[The task]: Carry on the discussion thread about venture capital and growth at all costs, writing what comes after its final comment.

[Extract provided]:
- - - - -

This is similar to a comment I made recently. Somehow the last decade of business media riled up by VC money has focused on disruption, us vs them, go big or go home, growth at all costs etc.

I firmly feel this does not make for a healthier society.

  • GianFabien 2 years ago

    VCs have to swing for the fences and hit out of the ball park. Typically half of their investments tank. So the occasional big hits have to pay for all the failures too. Otherwise their investors will just take the safe option with mutual funds, bonds, treasuries, etc.

    • rchaud 2 years ago

      Over the past decade, a lot of these haven't been "hits" at all, except for an IPO bump. WeWork, Uber, Doordash....these have taken in investments on par with some nations' GDP, and are massively unprofitable.

      VCs may need to swing for the fences but they're engendering market failure by concentrating so much capital and media hype into these boring sectors.

    • shapefrog 2 years ago

      They could always try to get better at picking winners

      • JohnFen 2 years ago

        Despite many generations of trying, nobody has figured out how to reliably pick the winners. I suspect that doing so is legitimately impossible.

andrewstuart 2 years ago

Unless it’s a race to own a winner take all market position.

In which case it’s worth spending the money in the short term to win in the long term.

But 37 signals always likes to present a contrarian black and white “I’m right, they’re wrong” position, so we shall let them be right.

  • gorjusborg 2 years ago

    They exist, which is contrary to the truism often spouted "if you aren't growing you are dying".

    I find their point of view refreshing, because it reminds me that a lot of the 'laws of business' are just conventions.

  • JohnFen 2 years ago

    > Unless it’s a race to own a winner take all market position.

    Different people are different, of course, but in my opinion any winner-takes-all kind of situation is one to be avoided at all costs.

- - - - -

[Dataset excerpt]:
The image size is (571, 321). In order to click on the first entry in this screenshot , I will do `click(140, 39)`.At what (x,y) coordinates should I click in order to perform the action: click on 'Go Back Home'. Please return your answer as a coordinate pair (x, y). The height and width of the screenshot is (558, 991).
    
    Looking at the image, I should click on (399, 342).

- - - - -

[Reply]:
    • TheCoelacanth 2 years ago

      100%. And when there is one, regulators should stop it.

      Race to own a winner take all market is just a synonym for race to form an illegal monopoly.

GianFabien 2 years ago

The universal rule, for business and personal affairs: earn more than you spend.

However, in business the general consensus is you need to spend money to make money. That is why you have starting capital. With oodles of VC funds, it is tempting to spend without keeping the ROI in mind. Accurately forecasting revenue and achieving it are an enduring challenge.

  • rchaud 2 years ago

    The ROI goal is the IPO price. That's where founders and insiders get paid. Whatever happens after that is somebody else's problem.

isawczuk 2 years ago

It would be true if customer would be 100% loyal. Taxi businesses in my town have been profitable for years until uber-unprofitable companies decided to take their place. Put their logos in airports. now taxi businesses are dying. I have respect to 37signals and they are more successful than any of my endeavours, but in my opinion it's always about eating your own milking cow and building internally killers of your own product. Complete with your own product.

  • robertlagrant 2 years ago

    It's not the unprofit, it's the fact that Uber's app, where you knew the price up front, it wasn't renegotiated at the destination, you could pay safely on your phone, you knew where your driver was, etc etc was all a million miles ahead of the awful experience of taking a taxi before Uber.

    • JohnFen 2 years ago

      My town supports this. Uber and Lyft are present here, but the taxi companies are more popular than they are. The reason is because the taxi companies provide their own apps that give you the benefits that Uber's does.

      • robertlagrant 2 years ago

        That's great, and IME Uber and Lyft's innovations have forced other taxi firms to up their game where it was happily languishing in the 1980s.

ricklamers 2 years ago

Yeah tell this to the guys at MosaicML. Spend less than you earn is a fine strategy but it definitely isn’t the only road to Rome.